WOW! What a cool post! Beautiful pictures, fun to read-- thanks!

Becky said...

Her photos are amazing. It's like stepping into a story book.

swenglishexpat said...

Excellent, beautiful photos and fascinating writing. What an experience it must be for your niece. I also read your post about giving birth to your twins, very well written and interesting. Although I am a mere man, I remember vividly my son's birth 34 years ago. Now I have to make do with seeing grandchild(ren) *after* birth, but believe me that is as memorable. Just you wait!

Home's Jewels said...

I love reading these posts. The photos are incredible - I especially like the wrinkle-faced lady photo. Love it!

Anonymous said...

Dawn is incredible. Her writing and photos are great! Her mom's pretty neat too!

I have a couple of 'taking photos' questions for her that maybe you could pass on sometime?

What camera does she use?

and to get those wonderful portraits, how does she approach the people she photographs? I was on a yearlong trip at about her age and I was too shy to ask people to pose and I was too polite to take their picture without asking! I missed a lot of shots. I'm guessing that Dawn is much braver than I was. Does she speak their language at all?

Carol said...

Isn't she amazing?! Her camera is a Nikon -- I think a step up from a D40, what ever that is. I know that she saved for it for quite a while before she left!

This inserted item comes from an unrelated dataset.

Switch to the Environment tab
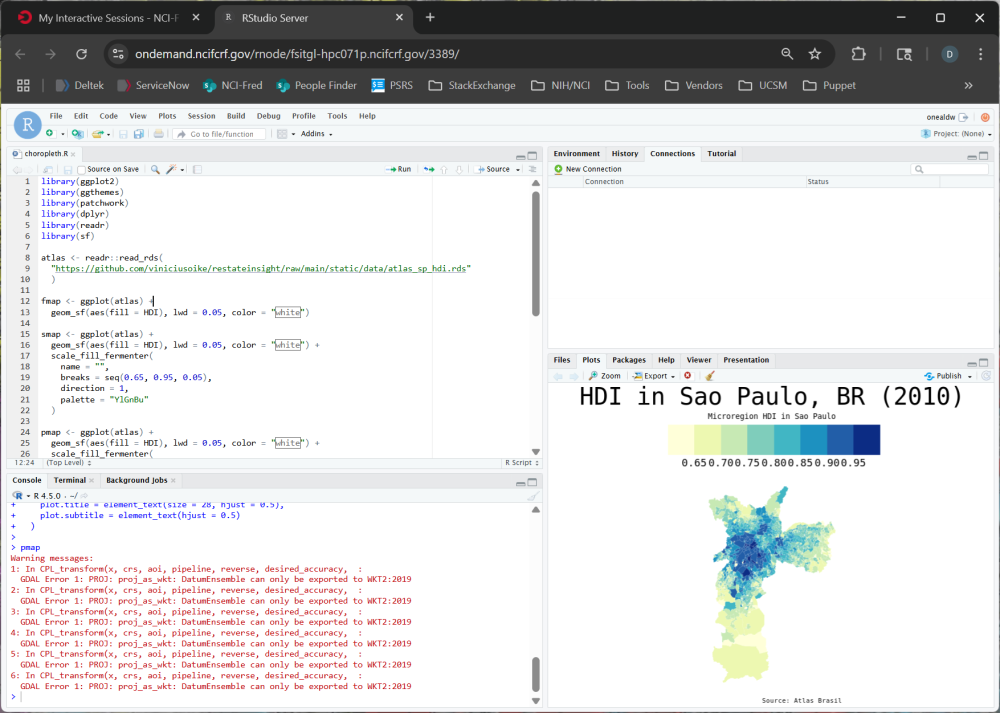click(x=576, y=154)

My brother (her dad) gave her a cool lens that has a prism in it so you point it one direction, but it actually takes the picture in another direction. I have a feeling she used that lens to take some of the people photos...

Rositta said...

I'm certain whoever reads what your niece has written will feel envy at her having the opportunity to make this trip. Then again, how many people who could do it would have the guts to do so. Hats off to your niece...ciao

mks said...

Whoa I don't often get insanely jealous but her story is amazing and her writing and photography is a fantastic account of it all. She is doing an amazing thing that she will be able to carry with her always. I admire that.

Rebecca said...

you truly have an amazing family, Carol! Lucky you.

Anonymous said...

Once again, I am completely amazed at your niece. I felt like I was reading a National Geographic...only much more real. I can't help but think she could easily have a career with them if she so chose.

Anonymous said...

Thanks for your comment here explaining about her camera and the lens with the prism.. In the photos of the older man and the old woman, they are looking at her with such intensity, it might be that they're looking at her with curiosity as she's turned away from them! I just noticed that someone has their hand on the old woman's head and I wonder about that. ...I love the photo of your niece in that carved stone place. Thanks for sharing some of her photos and story.

emily said...

Wow. Beautiful photos, beautiful story. Thanks for sharing this!

Jen said...

Oh my goodness. What an extraordinary writer and photographer she is.

Amazing.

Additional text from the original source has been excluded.